Of course, investigation of this you, as the I should know by now, is fundamentally impossible. Only you can know you. The I can only know what lays outside of you. So we can not rationally determine or describe who we are. We can only experience who we are.
It is my assertion here that most decision making is gambling--and people rarely do what the soul 'them' actually wants. This is again because the I has no way of knowing what you want. It can only look outside of you and construct an identity that the I wants. But this will always feel empty, because the soul or 'real' part of you who perceives and has feelings and experiences is not getting what it wants. Some people, because of the stress and doubt that difficult decisions cause them, choose to completely ignore their conflicting feelings, and become increasingly attached to the I that has been constructed. Others, because of the sadness felt when you think what you want is impossible or out of the question for you never make any decisions. (because of the I's convictions--you are of course meant to do exactly what you are meant to do).
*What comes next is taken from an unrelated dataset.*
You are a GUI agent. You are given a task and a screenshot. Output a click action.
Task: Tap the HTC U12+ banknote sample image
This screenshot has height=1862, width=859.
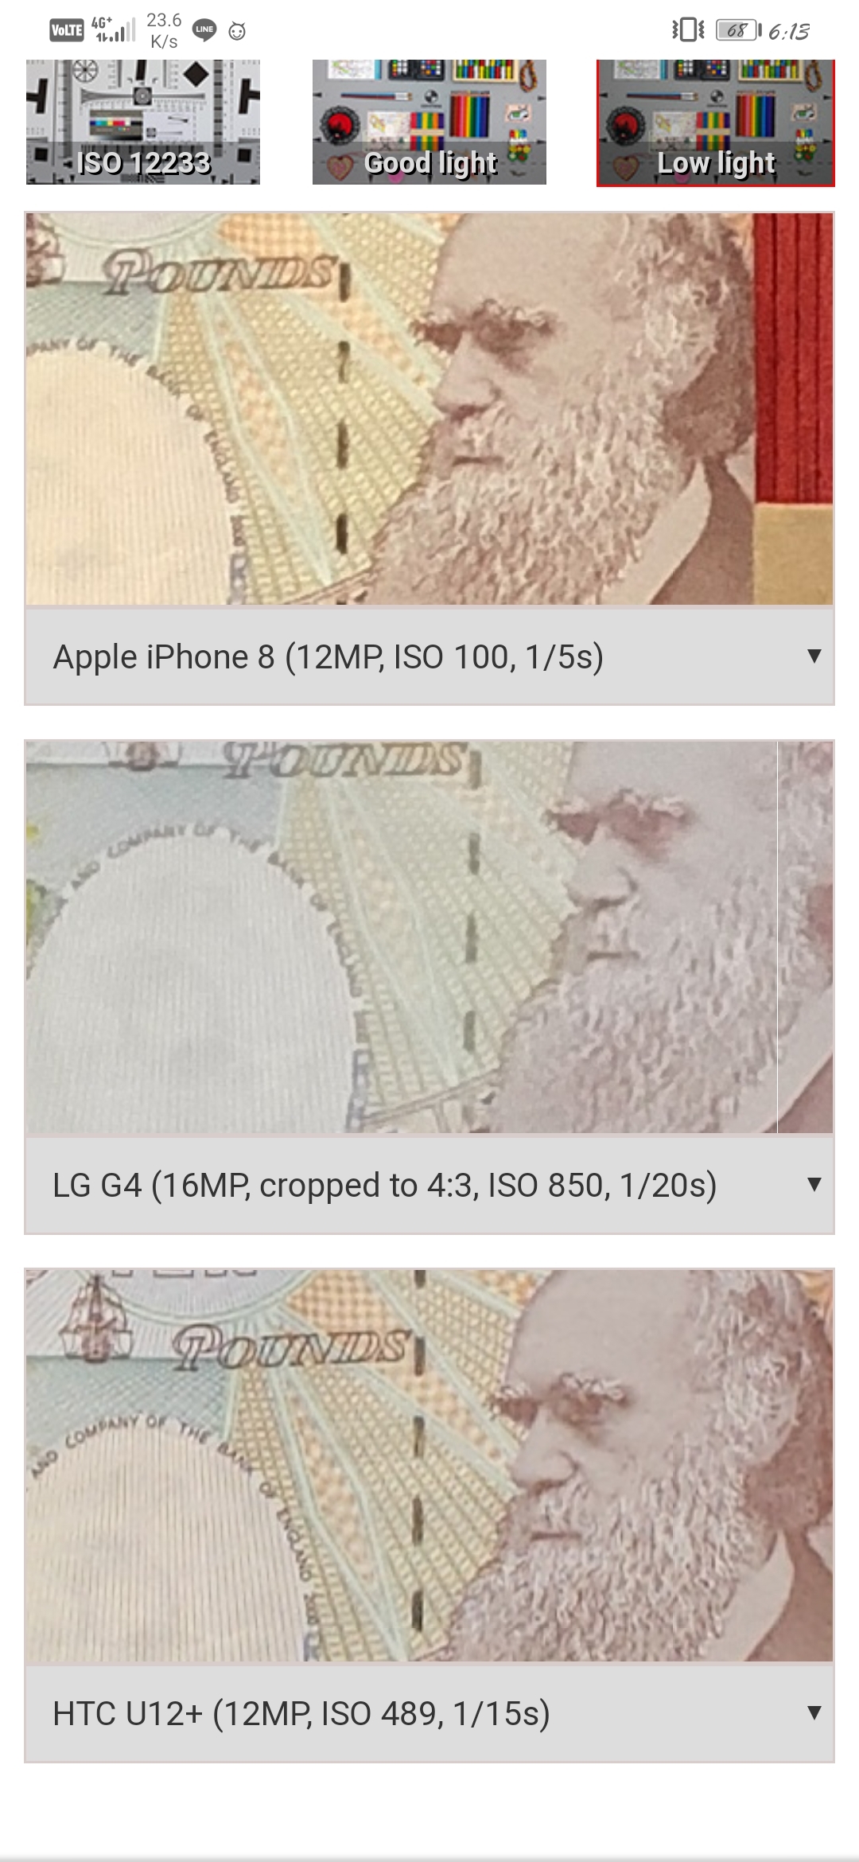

My definition of the soul may be hard to swallow. But instead of wondering whether it is objectively true (something that would be impossible) think instead about the consequences of believing it is true.When you are conflicted about a decision, just imagine that you are a unified consciousness. That there is indeed, something that you actually feel--not just think--that you want.
As a young person, when I try this exercise, I often come up with the feeling of: "I don't know". This may seem like a stopping point, or a loop. You can't decide what to do, so you feel that you don't know what to do. Duh. But it is actually an invitation. Having the real and deep experience of not knowing, of ignorance, turns quickly into curiosity. It the spark of real passion and investigation.
I suggest these things not only as a way to determine what you want in life. I suggest them because people's inability to have accurate ideas about what the 'real' them wants is actually extremely damaging to the outside, material world and other individuals in it. A central desire for most people in American consumerist culture is to make money, and then more of it. Another strong desire that most people express is to be 'successful', which I think roughly means be recognized by their relevant peers to have more value than the average person. And yet, it's not difficult to see that both of these 'desires' have immediate detrimental effects on the environment as well as our fellow humans. We have ravaged the earth with our insatiable need to consume material goods, as advertising agencies have convinced us that only their products will make us feel good enough. And we operate daily under the conviction that some people are just better, and of more worth, than others, and it is our purpose to prove our individual power to others.
But I am for better or worse completely convinced that at the end of the day individuals are good and want to do what is good. And yet, most people claim to have these desires, that are very damaging for things outside of them. Some might then conclude that people are actually at the core not good. But I instead suggest that these desires aren't actually real. Even if you feel them strongly, what about the other desires that you have, buried deep, that can sometimes conflict? How about your desire for the people around you to be happy? For you to feel and trust real love around you? For there to be less suffering around you? Your desire to relax and enjoy the inherent beauty in artful creation or natural evolution? Your desire to no longer strive, no longer want? To just be?
A world where these desires could be met could be created. But it would first require a shift in our beliefs about what we actually want. What world do we want to live in? What are we doing to achieve that world, instead of striving to make our place in this world we can agree is not ideal? Which aspect of our desires would we like to be real? The choice is ours to make.